Nowadays Tyler Hill is a pleasant rural hamlet but it may not always have been so. In former times, with its sprawl of workshops, stockpiles of brick, tile and fuel, its waster heaps and constant clouds of wood-smoke, it may have been regarded as something of an eyesore. The impact the industry had on the medieval landscape must have been considerable, but of all this only subtle traces now remain. Those sand and clay pits that were not completely filled-in survive now only as ponds or hollows in the fields. Other hollows, bumps and terraces in the sloping fields above the Sarre Penn mark the site of an extensive complex of unexcavated kilns and workshops. In Honey Wood there are low ivy-covered mounds, some of them composed entirely of discarded medieval roofing tiles, and near the war-time bomb-crater, pottery wasters from the obliterated kiln still litter the ground.

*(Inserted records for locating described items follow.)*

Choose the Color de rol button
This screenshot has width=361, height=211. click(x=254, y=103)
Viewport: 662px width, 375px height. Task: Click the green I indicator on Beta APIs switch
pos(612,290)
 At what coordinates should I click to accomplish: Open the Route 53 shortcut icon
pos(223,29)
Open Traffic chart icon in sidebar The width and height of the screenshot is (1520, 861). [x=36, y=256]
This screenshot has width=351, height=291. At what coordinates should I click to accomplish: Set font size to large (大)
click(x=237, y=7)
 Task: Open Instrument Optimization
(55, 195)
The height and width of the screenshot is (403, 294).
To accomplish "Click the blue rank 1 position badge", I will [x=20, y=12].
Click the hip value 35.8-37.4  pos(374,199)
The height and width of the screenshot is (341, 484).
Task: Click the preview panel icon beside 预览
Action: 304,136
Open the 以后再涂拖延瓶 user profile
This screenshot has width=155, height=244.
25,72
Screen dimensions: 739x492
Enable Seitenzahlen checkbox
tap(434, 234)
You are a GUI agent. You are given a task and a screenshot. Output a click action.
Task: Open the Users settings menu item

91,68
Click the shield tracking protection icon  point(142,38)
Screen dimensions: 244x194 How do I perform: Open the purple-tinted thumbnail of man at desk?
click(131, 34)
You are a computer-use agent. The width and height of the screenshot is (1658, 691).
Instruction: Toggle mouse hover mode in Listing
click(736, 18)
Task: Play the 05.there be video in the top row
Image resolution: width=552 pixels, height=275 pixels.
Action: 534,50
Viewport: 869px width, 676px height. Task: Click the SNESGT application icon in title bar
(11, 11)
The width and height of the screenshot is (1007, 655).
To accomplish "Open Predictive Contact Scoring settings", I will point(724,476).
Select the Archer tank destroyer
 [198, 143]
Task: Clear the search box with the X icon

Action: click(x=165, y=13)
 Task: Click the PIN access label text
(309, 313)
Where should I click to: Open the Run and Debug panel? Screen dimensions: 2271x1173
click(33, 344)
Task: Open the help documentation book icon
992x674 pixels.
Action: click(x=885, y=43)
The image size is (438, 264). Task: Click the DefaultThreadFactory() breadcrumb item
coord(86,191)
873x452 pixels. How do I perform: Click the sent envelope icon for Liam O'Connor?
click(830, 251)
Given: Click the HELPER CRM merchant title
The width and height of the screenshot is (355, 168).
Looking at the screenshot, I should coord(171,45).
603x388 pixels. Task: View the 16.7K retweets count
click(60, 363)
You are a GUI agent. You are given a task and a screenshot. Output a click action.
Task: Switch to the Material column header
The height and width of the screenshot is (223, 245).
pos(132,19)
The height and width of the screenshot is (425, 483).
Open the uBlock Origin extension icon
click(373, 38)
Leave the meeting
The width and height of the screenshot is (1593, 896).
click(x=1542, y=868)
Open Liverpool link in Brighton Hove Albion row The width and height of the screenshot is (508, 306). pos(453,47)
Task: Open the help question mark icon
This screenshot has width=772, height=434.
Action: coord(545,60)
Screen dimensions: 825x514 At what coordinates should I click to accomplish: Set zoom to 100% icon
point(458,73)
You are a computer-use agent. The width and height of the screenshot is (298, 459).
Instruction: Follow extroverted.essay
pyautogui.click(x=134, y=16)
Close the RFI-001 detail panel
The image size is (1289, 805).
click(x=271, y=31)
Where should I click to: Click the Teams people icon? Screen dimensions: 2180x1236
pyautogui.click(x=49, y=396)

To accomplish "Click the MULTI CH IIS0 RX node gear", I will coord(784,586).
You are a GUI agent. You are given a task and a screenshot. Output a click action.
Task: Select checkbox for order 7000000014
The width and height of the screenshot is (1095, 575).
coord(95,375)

The medieval ceramics industry at Tyler Hill and the Blean took the form of a north-south ribbon development alongside the Hackington Road. It was largely concentrated on Tyler Hill itself but pockets of the industry were strung out over an area of at least two miles. Given this considerable geographic extent, it is unlikely that the remains of the industry will be much affected by any one development project. If current proposals for development in the area come to fruition, then any work will hopefully be preceded by a campaign of excavation and fieldwork which should form the basis of a thorough and methodical study of the industry and its product. At the same time, it is hoped that some areas of archaeological importance may be protected so that archaeologists of the future, armed with more sophisticated techniques, might have their own opportunity to re-evaluate this important centre of medieval industry.